Neben Rathaus und Burgtheater startet man in den Vormittag – nämlich im Volksgarten, in dem der klassizistische Theseustempel liegt. Er wurde zwischen 1819 bis 1823 von Peter von Nobile erbaut und diente ausschließlich dem Zweck, Antonio Canovas Skulpturengruppe »Theseus erschlägt den Kentauren« zu beherbergen. Heute steht das Werk im Kunsthistorischen Museum, das im Gegenzug alljährlich in der warmen Jahreszeit ein zeitgenössisches Kunstwerk präsentiert. Dem winterlichen Besucher bleibt immerhin eine Umrundung des seit seiner Renovierung 2010 hell erstrahlenden Gebäudes. Durch den hinteren Ausgang des Parks kommt man nun auf den Ballhausplatz, wo man sich kurz nach links wendet: Hier wurde 2014 Olaf Nicolais Denkmal für die Verfolgten der NS-Militärjustiz – im Volksmund: »Deserteursdenkmal« – eröffnet, eine treppenförmige Skulptur, auf deren oberstem Plateau die Inschrift »all alone« zu lesen ist.

Weiter geht es in die Herrengasse, und zwar zur Nummer 9, ins Globenmuseum. Bereits im ersten Raum machen zwei prachtvolle barocke Exemplare – ein Erd- und ein Himmelsglobus des Venezianers Vincenzo Coronelli – Lust auf weitere Entdeckungen. Ein weiteres Highlight des garantiert nie überfüllten Museums ist der Saal mit Weltkugeln aus diversen Ländern.

Nun wird es Zeit für einen Kaffee – dafür bietet sich gleich gegenüber das winzige Unger und Klein an: Es liegt im ersten Hochhaus Wiens, zwischen 1931 und 1932 von Siegfried Theiss und Hans Jaksch erbaut.

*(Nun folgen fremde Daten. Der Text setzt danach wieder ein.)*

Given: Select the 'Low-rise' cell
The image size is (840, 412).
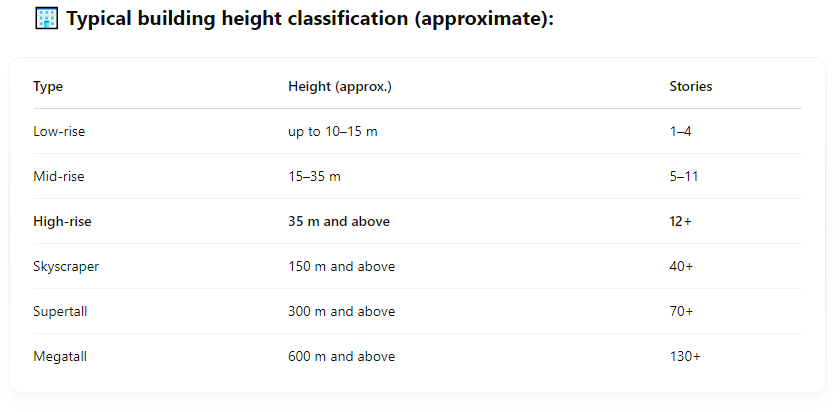Looking at the screenshot, I should [59, 131].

Gleich ums Eck gelangt man auf die Freyung und zum Kunstforum, dessen Programm sich vom Anfang des 20. Jahrhunderts bis in die Gegenwart erstreckt. Neben Ausstellungen der historischen Avantgarde zeigt man im Keller des Hauses (»Tresor«) oft lohnende Soloshows der jungen Künstlergeneration. Und im gut sortierten Shop findet der Wien-Besucher garantiert ein Mitbringsel. Man kann aber auch ins Dorotheum schlendern, wo der »Glashof« im Erdgeschoss mit allerlei Kunstgewerblichem lockt. Wenn man Glück hat, sind gerade Vorbesichtigungen für hochkarätige Auktionen zu sehen. Doch auch sonst lohnt sich ein Besuch des Hauses mit seinen vielfältigen Abteilungen.